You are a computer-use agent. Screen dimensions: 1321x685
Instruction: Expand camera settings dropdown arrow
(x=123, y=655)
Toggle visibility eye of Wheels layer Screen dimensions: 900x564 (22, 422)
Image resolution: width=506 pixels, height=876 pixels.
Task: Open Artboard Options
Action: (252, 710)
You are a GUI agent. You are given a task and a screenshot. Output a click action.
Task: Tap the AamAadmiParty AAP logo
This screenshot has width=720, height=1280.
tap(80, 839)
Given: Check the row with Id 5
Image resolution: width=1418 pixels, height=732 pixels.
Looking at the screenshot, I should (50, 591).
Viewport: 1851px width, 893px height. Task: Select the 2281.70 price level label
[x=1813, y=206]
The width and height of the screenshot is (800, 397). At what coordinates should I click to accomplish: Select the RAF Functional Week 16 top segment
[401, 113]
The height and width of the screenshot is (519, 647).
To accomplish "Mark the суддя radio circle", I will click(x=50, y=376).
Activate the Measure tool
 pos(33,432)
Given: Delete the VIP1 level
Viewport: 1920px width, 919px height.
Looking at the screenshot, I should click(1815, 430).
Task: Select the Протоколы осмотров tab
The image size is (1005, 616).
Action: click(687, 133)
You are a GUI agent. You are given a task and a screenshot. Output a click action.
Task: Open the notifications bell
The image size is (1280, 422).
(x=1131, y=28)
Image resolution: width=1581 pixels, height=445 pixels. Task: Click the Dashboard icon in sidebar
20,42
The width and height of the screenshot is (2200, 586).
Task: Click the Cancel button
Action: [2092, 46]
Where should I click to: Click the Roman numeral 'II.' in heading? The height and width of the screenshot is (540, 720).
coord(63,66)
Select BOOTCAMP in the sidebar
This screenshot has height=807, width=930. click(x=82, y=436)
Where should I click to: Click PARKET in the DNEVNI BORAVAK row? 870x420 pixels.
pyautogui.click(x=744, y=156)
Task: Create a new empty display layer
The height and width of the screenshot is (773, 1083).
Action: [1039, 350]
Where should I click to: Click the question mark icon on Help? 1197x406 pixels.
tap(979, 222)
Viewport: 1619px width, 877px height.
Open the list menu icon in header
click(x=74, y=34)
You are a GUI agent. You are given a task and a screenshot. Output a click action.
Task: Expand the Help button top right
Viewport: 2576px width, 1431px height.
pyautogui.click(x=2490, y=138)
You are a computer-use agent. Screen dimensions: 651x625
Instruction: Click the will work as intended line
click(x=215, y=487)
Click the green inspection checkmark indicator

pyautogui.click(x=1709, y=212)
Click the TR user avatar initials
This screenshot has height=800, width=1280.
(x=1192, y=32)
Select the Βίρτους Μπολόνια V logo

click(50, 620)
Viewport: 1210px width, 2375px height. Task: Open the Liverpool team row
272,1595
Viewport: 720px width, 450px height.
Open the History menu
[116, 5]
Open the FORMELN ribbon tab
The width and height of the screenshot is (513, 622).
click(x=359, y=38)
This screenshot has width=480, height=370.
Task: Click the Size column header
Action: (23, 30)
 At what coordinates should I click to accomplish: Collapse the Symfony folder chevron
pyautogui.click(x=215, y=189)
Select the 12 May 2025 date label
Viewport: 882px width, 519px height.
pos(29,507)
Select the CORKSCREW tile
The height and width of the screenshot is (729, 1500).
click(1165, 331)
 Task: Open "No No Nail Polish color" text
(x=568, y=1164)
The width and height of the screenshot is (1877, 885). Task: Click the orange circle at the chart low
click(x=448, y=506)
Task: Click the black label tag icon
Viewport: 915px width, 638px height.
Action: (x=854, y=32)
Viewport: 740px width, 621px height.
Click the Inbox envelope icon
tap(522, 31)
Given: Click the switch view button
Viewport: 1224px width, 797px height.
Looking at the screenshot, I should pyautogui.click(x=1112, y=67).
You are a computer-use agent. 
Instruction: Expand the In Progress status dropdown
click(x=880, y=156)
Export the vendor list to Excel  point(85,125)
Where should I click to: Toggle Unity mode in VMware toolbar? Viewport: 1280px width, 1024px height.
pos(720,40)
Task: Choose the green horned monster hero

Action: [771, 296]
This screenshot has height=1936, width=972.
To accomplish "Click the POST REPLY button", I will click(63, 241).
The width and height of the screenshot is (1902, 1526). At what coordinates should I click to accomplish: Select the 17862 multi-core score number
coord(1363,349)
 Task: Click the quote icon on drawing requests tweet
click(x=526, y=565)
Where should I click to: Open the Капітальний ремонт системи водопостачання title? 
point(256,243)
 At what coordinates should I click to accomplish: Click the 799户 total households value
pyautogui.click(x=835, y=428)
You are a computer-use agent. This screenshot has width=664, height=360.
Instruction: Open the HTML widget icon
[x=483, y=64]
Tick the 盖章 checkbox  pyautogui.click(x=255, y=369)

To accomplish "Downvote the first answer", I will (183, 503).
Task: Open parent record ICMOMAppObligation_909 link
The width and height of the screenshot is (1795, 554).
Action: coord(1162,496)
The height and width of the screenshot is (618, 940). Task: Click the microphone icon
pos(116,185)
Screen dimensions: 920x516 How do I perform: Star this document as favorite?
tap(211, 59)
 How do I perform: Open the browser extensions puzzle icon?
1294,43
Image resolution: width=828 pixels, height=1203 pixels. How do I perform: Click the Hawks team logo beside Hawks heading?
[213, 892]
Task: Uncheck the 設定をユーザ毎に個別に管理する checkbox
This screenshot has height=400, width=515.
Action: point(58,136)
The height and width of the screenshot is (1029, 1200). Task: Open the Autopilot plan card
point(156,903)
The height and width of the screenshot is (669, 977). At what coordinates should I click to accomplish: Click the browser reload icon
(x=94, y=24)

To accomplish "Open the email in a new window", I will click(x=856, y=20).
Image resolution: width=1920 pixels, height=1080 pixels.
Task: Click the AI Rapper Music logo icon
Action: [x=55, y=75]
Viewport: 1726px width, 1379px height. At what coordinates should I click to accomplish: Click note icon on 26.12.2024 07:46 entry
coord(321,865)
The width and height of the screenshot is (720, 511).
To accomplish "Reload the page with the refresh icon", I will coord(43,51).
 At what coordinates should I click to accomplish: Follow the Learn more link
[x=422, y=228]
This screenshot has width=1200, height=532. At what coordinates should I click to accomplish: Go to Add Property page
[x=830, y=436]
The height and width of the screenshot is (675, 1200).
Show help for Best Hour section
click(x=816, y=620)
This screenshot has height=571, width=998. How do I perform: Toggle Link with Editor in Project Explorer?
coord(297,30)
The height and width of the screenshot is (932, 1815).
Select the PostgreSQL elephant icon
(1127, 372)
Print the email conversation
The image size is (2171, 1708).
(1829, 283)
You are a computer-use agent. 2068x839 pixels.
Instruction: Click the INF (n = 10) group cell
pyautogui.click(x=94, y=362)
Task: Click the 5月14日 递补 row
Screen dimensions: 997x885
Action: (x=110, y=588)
******************************
The entries above must be returned exactly.

You are a computer-use agent. Screen dimensions: 1321x685
Instruction: Expand camera settings dropdown arrow
(x=123, y=655)
Toggle visibility eye of Wheels layer Screen dimensions: 900x564 (22, 422)
Image resolution: width=506 pixels, height=876 pixels.
Task: Open Artboard Options
Action: (252, 710)
You are a GUI agent. You are given a task and a screenshot. Output a click action.
Task: Tap the AamAadmiParty AAP logo
This screenshot has width=720, height=1280.
tap(80, 839)
Given: Check the row with Id 5
Image resolution: width=1418 pixels, height=732 pixels.
Looking at the screenshot, I should (50, 591).
Viewport: 1851px width, 893px height. Task: Select the 2281.70 price level label
[x=1813, y=206]
The width and height of the screenshot is (800, 397). At what coordinates should I click to accomplish: Select the RAF Functional Week 16 top segment
[401, 113]
The height and width of the screenshot is (519, 647).
To accomplish "Mark the суддя radio circle", I will click(x=50, y=376).
Activate the Measure tool
 pos(33,432)
Given: Delete the VIP1 level
Viewport: 1920px width, 919px height.
Looking at the screenshot, I should click(1815, 430).
Task: Select the Протоколы осмотров tab
The image size is (1005, 616).
Action: click(687, 133)
You are a GUI agent. You are given a task and a screenshot. Output a click action.
Task: Open the notifications bell
The image size is (1280, 422).
(x=1131, y=28)
Image resolution: width=1581 pixels, height=445 pixels. Task: Click the Dashboard icon in sidebar
20,42
The width and height of the screenshot is (2200, 586).
Task: Click the Cancel button
Action: [2092, 46]
Where should I click to: Click the Roman numeral 'II.' in heading? The height and width of the screenshot is (540, 720).
coord(63,66)
Select BOOTCAMP in the sidebar
This screenshot has height=807, width=930. click(x=82, y=436)
Where should I click to: Click PARKET in the DNEVNI BORAVAK row? 870x420 pixels.
pyautogui.click(x=744, y=156)
Task: Create a new empty display layer
The height and width of the screenshot is (773, 1083).
Action: [1039, 350]
Where should I click to: Click the question mark icon on Help? 1197x406 pixels.
tap(979, 222)
Viewport: 1619px width, 877px height.
Open the list menu icon in header
click(x=74, y=34)
You are a GUI agent. You are given a task and a screenshot. Output a click action.
Task: Expand the Help button top right
Viewport: 2576px width, 1431px height.
pyautogui.click(x=2490, y=138)
You are a computer-use agent. Screen dimensions: 651x625
Instruction: Click the will work as intended line
click(x=215, y=487)
Click the green inspection checkmark indicator

pyautogui.click(x=1709, y=212)
Click the TR user avatar initials
This screenshot has height=800, width=1280.
(x=1192, y=32)
Select the Βίρτους Μπολόνια V logo

click(50, 620)
Viewport: 1210px width, 2375px height. Task: Open the Liverpool team row
272,1595
Viewport: 720px width, 450px height.
Open the History menu
[116, 5]
Open the FORMELN ribbon tab
The width and height of the screenshot is (513, 622).
click(x=359, y=38)
This screenshot has width=480, height=370.
Task: Click the Size column header
Action: (23, 30)
 At what coordinates should I click to accomplish: Collapse the Symfony folder chevron
pyautogui.click(x=215, y=189)
Select the 12 May 2025 date label
Viewport: 882px width, 519px height.
pos(29,507)
Select the CORKSCREW tile
The height and width of the screenshot is (729, 1500).
click(1165, 331)
 Task: Open "No No Nail Polish color" text
(x=568, y=1164)
The width and height of the screenshot is (1877, 885). Task: Click the orange circle at the chart low
click(x=448, y=506)
Task: Click the black label tag icon
Viewport: 915px width, 638px height.
Action: (x=854, y=32)
Viewport: 740px width, 621px height.
Click the Inbox envelope icon
tap(522, 31)
Given: Click the switch view button
Viewport: 1224px width, 797px height.
Looking at the screenshot, I should pyautogui.click(x=1112, y=67).
You are a computer-use agent. 
Instruction: Expand the In Progress status dropdown
click(x=880, y=156)
Export the vendor list to Excel  point(85,125)
Where should I click to: Toggle Unity mode in VMware toolbar? Viewport: 1280px width, 1024px height.
pos(720,40)
Task: Choose the green horned monster hero

Action: [771, 296]
This screenshot has height=1936, width=972.
To accomplish "Click the POST REPLY button", I will click(63, 241).
The width and height of the screenshot is (1902, 1526). At what coordinates should I click to accomplish: Select the 17862 multi-core score number
coord(1363,349)
 Task: Click the quote icon on drawing requests tweet
click(x=526, y=565)
Where should I click to: Open the Капітальний ремонт системи водопостачання title? 
point(256,243)
 At what coordinates should I click to accomplish: Click the 799户 total households value
pyautogui.click(x=835, y=428)
You are a computer-use agent. This screenshot has width=664, height=360.
Instruction: Open the HTML widget icon
[x=483, y=64]
Tick the 盖章 checkbox  pyautogui.click(x=255, y=369)

To accomplish "Downvote the first answer", I will (183, 503).
Task: Open parent record ICMOMAppObligation_909 link
The width and height of the screenshot is (1795, 554).
Action: coord(1162,496)
The height and width of the screenshot is (618, 940). Task: Click the microphone icon
pos(116,185)
Screen dimensions: 920x516 How do I perform: Star this document as favorite?
tap(211, 59)
 How do I perform: Open the browser extensions puzzle icon?
1294,43
Image resolution: width=828 pixels, height=1203 pixels. How do I perform: Click the Hawks team logo beside Hawks heading?
[213, 892]
Task: Uncheck the 設定をユーザ毎に個別に管理する checkbox
This screenshot has height=400, width=515.
Action: point(58,136)
The height and width of the screenshot is (1029, 1200). Task: Open the Autopilot plan card
point(156,903)
The height and width of the screenshot is (669, 977). At what coordinates should I click to accomplish: Click the browser reload icon
(x=94, y=24)

To accomplish "Open the email in a new window", I will click(x=856, y=20).
Image resolution: width=1920 pixels, height=1080 pixels.
Task: Click the AI Rapper Music logo icon
Action: [x=55, y=75]
Viewport: 1726px width, 1379px height. At what coordinates should I click to accomplish: Click note icon on 26.12.2024 07:46 entry
coord(321,865)
The width and height of the screenshot is (720, 511).
To accomplish "Reload the page with the refresh icon", I will coord(43,51).
 At what coordinates should I click to accomplish: Follow the Learn more link
[x=422, y=228]
This screenshot has width=1200, height=532. At what coordinates should I click to accomplish: Go to Add Property page
[x=830, y=436]
The height and width of the screenshot is (675, 1200).
Show help for Best Hour section
click(x=816, y=620)
This screenshot has height=571, width=998. How do I perform: Toggle Link with Editor in Project Explorer?
coord(297,30)
The height and width of the screenshot is (932, 1815).
Select the PostgreSQL elephant icon
(1127, 372)
Print the email conversation
The image size is (2171, 1708).
(1829, 283)
You are a computer-use agent. 2068x839 pixels.
Instruction: Click the INF (n = 10) group cell
pyautogui.click(x=94, y=362)
Task: Click the 5月14日 递补 row
Screen dimensions: 997x885
Action: (x=110, y=588)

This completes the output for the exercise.